(Stored items)

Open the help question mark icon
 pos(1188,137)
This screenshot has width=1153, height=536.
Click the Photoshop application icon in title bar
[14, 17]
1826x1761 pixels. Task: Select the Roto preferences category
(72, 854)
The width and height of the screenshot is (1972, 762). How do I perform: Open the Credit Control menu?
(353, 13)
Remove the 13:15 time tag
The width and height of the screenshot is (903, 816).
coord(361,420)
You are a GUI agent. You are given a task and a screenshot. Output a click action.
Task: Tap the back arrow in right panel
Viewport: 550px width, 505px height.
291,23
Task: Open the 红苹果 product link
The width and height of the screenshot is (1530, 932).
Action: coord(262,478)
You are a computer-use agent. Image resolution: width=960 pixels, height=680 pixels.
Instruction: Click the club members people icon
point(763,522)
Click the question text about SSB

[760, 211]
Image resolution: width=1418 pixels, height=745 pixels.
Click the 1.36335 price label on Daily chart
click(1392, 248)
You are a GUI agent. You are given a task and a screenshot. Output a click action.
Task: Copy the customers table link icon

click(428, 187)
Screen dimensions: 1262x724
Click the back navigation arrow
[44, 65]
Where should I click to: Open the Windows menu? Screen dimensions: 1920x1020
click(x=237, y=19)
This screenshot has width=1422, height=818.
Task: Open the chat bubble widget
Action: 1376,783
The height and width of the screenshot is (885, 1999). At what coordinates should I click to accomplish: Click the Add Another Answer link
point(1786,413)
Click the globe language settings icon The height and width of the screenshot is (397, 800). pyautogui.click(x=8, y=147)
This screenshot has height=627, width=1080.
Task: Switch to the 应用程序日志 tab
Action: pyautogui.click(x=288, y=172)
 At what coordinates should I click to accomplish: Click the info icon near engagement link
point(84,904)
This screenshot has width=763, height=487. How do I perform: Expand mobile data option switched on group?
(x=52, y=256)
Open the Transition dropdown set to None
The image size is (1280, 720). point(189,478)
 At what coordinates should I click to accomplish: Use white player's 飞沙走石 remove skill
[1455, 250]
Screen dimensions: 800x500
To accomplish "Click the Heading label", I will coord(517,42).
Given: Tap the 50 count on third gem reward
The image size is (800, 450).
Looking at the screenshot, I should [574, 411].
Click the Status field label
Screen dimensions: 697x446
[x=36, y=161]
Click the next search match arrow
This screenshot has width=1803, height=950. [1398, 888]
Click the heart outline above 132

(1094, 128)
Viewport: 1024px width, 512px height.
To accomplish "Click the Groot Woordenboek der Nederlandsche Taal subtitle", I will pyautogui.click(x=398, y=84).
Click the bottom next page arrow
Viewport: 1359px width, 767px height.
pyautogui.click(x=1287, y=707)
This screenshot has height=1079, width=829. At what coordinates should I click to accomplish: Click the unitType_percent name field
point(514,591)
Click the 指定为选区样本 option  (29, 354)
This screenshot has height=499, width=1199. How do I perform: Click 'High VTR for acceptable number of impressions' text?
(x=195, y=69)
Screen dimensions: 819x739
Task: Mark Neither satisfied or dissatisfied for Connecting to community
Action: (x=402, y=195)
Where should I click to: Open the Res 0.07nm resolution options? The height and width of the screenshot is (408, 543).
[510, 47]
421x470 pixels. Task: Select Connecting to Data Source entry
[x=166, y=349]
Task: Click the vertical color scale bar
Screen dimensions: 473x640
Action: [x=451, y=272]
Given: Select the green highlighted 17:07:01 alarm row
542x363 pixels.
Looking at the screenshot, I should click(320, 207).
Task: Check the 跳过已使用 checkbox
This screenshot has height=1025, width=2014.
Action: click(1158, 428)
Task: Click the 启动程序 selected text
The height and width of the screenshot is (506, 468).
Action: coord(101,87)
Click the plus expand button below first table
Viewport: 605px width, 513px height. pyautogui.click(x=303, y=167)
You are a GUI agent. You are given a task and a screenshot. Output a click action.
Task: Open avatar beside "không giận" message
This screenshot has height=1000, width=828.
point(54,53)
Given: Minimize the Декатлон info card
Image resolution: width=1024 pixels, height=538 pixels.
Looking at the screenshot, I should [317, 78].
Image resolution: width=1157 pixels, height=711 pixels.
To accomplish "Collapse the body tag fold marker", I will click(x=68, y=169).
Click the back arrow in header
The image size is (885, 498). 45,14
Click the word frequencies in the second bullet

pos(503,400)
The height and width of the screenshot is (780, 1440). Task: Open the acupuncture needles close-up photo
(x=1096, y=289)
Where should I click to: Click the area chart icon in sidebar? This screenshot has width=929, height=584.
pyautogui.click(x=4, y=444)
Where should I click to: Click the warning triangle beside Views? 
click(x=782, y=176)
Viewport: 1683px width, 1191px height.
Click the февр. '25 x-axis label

◆ WHAT IS REQUIRED ◆
Among the entries above, copy exactly only the lines starting with the one containing "Click the next search match arrow" and going through the one containing "Image resolution: width=1157", both ends included.

◆ WRITTEN SOLUTION ◆
Click the next search match arrow
This screenshot has width=1803, height=950. [1398, 888]
Click the heart outline above 132

(1094, 128)
Viewport: 1024px width, 512px height.
To accomplish "Click the Groot Woordenboek der Nederlandsche Taal subtitle", I will pyautogui.click(x=398, y=84).
Click the bottom next page arrow
Viewport: 1359px width, 767px height.
pyautogui.click(x=1287, y=707)
This screenshot has height=1079, width=829. At what coordinates should I click to accomplish: Click the unitType_percent name field
point(514,591)
Click the 指定为选区样本 option  (29, 354)
This screenshot has height=499, width=1199. How do I perform: Click 'High VTR for acceptable number of impressions' text?
(x=195, y=69)
Screen dimensions: 819x739
Task: Mark Neither satisfied or dissatisfied for Connecting to community
Action: (x=402, y=195)
Where should I click to: Open the Res 0.07nm resolution options? The height and width of the screenshot is (408, 543).
[510, 47]
421x470 pixels. Task: Select Connecting to Data Source entry
[x=166, y=349]
Task: Click the vertical color scale bar
Screen dimensions: 473x640
Action: [x=451, y=272]
Given: Select the green highlighted 17:07:01 alarm row
542x363 pixels.
Looking at the screenshot, I should click(320, 207).
Task: Check the 跳过已使用 checkbox
This screenshot has height=1025, width=2014.
Action: click(1158, 428)
Task: Click the 启动程序 selected text
The height and width of the screenshot is (506, 468).
Action: coord(101,87)
Click the plus expand button below first table
Viewport: 605px width, 513px height. pyautogui.click(x=303, y=167)
You are a GUI agent. You are given a task and a screenshot. Output a click action.
Task: Open avatar beside "không giận" message
This screenshot has height=1000, width=828.
point(54,53)
Given: Minimize the Декатлон info card
Image resolution: width=1024 pixels, height=538 pixels.
Looking at the screenshot, I should [317, 78].
Image resolution: width=1157 pixels, height=711 pixels.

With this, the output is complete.